South Carolina’s 2023 CON repeal is the most comprehensive in the United States since Pennsylvania’s repeal in 1996. We believe this repeal campaign provides valuable lessons for how to tackle bigger reforms that have concentrated benefits, but diffused costs which impact patient access. Under CON in South Carolina, 30 percent of counties have no OB/GYNs and eight counties have no hospital.
So, how did South Carolina achieve the broad success of a state like Florida without first passing incremental legislation like Georgia, Tennessee, and North Carolina?
It was a series of factors. During the run-up to repeal (2020-23), policymakers benefited from solid research, articulate legislative champions paired with effective governmental relations professionals, powerful grassroots organizing with statewide townhalls, and digital media. At least two transformative intervening election cycles made a difference as well as it resulted in new committee leadership in the South Carolina House that was committed to reform.
Leadership turned to solid research during the debate. In a 2022 review published by Palmetto Promise Institute, Dr. Matthew Mitchell analyzed more than 100 peer-reviewed studies comparing CON states to non-CON states. He found that requiring CON in order to build a healthcare facility or to offer a new healthcare service meant higher prices, less access, and often lower quality.
Therefore, it is high praise that Mitchell rates the recent South Carolina repeal as one of the most significant in the country. Montana’s 2021 full repeal was impressive, but it regulated only nine services and technologies at the time of its reform, whereas South Carolina had one of the most extensive programs in the country, requiring a CON for 18 different services and technologies. Montana (2021), New Hampshire (2106) and Florida (2019) have been the most recent leaders since 2015, but South Carolina’s repeal is more significant than that impressive troika.
A coalition of policy, grassroots, and healthcare professional groups came together in South Carolina to chart a path forward on reform. Americans for Prosperity spearheaded townhalls on the topic, and Convention of States encouraged their supporters to show up to political meetings to talk about CON. The Coalition to Repeal CON, along with the Charleston Medical Society, SC Medical Association, SC Orthopedic Association, along with some insurers and medical device firms, helped build support for repeal. And a number of groups talked to candidates for state office about CON, so they were familiar with the issue before entering office.
Like other recent repeal states, South Carolina leaves CONs in place for nursing homes. And there is a three-year sunset for hospital buildings, but there are exemptions to allow new hospitals to be built in the counties without one now, or for a hospital to relocate if they don’t increase the number of beds.

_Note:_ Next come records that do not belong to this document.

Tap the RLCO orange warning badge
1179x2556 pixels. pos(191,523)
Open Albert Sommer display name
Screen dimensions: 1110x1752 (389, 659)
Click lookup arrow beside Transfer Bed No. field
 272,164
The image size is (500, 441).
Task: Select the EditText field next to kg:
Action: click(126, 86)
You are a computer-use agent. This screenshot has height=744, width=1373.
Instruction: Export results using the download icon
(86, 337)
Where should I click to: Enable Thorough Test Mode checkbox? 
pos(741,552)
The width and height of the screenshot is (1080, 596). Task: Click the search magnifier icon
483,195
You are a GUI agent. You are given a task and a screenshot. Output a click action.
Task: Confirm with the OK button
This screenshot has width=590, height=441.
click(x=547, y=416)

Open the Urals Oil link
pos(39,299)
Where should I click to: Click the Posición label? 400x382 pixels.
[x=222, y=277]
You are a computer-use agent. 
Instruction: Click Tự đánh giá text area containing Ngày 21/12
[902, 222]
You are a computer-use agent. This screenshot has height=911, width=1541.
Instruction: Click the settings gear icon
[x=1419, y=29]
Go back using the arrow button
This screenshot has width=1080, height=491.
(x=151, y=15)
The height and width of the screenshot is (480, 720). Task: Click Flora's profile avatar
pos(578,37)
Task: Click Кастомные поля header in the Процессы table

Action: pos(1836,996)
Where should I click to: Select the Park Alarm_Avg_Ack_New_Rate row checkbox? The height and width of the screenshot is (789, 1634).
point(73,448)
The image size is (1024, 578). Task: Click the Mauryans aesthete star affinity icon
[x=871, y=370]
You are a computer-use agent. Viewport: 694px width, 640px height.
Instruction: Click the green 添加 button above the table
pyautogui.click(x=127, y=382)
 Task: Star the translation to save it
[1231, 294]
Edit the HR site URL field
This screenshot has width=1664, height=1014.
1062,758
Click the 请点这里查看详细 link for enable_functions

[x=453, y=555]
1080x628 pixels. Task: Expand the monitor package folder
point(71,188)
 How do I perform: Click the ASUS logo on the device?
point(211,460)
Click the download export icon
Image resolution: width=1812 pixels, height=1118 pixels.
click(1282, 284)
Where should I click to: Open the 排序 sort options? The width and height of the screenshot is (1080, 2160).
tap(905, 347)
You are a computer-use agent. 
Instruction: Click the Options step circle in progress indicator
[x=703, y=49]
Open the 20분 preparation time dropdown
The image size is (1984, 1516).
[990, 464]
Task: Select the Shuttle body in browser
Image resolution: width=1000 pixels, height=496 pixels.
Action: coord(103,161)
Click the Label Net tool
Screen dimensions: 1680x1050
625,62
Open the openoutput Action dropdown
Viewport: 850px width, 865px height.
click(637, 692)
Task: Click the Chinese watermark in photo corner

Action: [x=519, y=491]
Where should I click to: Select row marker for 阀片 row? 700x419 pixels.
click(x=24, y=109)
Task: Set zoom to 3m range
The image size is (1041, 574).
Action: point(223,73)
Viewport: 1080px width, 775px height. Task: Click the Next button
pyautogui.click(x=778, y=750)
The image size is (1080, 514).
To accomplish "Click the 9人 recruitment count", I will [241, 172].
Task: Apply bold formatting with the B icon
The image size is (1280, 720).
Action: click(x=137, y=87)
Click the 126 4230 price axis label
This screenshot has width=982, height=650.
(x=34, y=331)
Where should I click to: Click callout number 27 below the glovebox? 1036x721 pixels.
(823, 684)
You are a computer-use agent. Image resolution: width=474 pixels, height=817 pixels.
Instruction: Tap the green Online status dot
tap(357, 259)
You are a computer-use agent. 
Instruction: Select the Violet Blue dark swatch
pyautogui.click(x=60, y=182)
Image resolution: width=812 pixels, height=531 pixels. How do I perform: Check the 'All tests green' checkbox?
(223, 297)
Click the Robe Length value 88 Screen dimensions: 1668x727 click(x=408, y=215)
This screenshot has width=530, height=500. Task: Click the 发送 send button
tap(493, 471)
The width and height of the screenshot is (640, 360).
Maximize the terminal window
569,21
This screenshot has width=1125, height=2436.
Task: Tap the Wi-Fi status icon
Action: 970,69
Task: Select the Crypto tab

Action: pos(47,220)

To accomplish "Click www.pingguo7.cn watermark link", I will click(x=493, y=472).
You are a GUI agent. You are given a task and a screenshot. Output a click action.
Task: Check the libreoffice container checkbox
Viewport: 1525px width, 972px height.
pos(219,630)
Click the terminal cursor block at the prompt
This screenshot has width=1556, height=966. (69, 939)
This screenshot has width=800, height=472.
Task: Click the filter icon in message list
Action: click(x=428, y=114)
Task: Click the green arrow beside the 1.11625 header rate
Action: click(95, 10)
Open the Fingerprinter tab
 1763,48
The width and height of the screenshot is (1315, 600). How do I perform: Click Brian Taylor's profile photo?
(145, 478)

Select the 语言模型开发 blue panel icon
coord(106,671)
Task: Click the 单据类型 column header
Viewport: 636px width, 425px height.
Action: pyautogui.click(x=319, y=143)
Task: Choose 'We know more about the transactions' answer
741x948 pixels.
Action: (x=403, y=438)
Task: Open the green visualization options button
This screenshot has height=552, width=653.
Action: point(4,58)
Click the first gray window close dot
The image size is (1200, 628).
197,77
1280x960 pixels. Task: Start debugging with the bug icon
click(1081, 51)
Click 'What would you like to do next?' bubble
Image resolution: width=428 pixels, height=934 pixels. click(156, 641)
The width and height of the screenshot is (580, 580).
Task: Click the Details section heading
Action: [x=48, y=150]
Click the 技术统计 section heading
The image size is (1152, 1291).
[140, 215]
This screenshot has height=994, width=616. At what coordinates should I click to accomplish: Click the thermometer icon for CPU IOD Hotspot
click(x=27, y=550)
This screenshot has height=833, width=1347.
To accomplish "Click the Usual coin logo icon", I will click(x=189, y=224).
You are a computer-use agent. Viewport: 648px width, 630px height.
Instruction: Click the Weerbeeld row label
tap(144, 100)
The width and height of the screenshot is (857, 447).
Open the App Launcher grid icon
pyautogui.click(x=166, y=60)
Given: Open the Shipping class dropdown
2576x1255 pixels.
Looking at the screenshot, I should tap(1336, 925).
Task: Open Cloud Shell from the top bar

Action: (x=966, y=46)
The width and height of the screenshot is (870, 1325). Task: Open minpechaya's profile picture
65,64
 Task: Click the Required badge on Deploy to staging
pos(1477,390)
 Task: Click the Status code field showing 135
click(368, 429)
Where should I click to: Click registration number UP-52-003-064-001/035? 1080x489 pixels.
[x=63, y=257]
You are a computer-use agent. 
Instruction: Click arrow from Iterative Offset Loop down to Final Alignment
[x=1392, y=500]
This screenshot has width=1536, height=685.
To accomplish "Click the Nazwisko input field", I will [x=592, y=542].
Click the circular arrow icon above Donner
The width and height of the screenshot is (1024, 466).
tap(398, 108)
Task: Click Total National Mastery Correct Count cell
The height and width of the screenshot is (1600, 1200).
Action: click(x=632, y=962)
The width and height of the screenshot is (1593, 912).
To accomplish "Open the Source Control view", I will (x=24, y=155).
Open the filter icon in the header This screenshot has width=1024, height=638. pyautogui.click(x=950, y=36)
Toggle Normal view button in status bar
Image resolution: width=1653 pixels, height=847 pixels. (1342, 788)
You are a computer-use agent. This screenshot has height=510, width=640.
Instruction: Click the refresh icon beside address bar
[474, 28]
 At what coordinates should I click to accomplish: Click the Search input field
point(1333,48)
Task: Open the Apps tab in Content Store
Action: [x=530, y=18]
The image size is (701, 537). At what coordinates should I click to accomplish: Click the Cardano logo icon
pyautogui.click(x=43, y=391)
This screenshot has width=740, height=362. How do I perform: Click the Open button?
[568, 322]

Hospitals opposed any reform at the start of the session, but when legislators added a repeal of do-not-compete contract clauses to the legislative package that hospitals force medical providers to sign when they are hired to the CON bill, hospitals refocused their attention to defeat that provision. As the debate continued, as a compromise, the do-not-compete contract prohibition was removed as policymaker consensus settled on moving CON repeal.
Another factor was essential to CON repeal: personal relationships. The repeal movement was ultimately successful because legislators heard from patients and providers how they were harmed by lack of access. For example, Dr. Dion Franga of Orangeburg wanted to open a surgery center in a rural area but was delayed for years because of CON. Dr. Rob Brown of Greenville wanted to open a surgery center at his medical practice but was told by hospital administrators: “you can’t exist in private practice in a CON state.” Additionally, COVID only served to emphasize how CON laws do not allow for flexible or competitive responses to community health needs.
South Carolina’s CON repeal shows that with an organized, strategic campaign, even if it takes a few years of tedious research and complex policy discussions, change is possible. The message of healthcare anywhere, or that your healthcare geography should not determine your medical destiny, resonated. Lawmakers eventually saw opposition for what it was: protectionism and anti-patient. Repealing CON barriers is step one towards helping patients like Joey Hudson get timely and affordable care.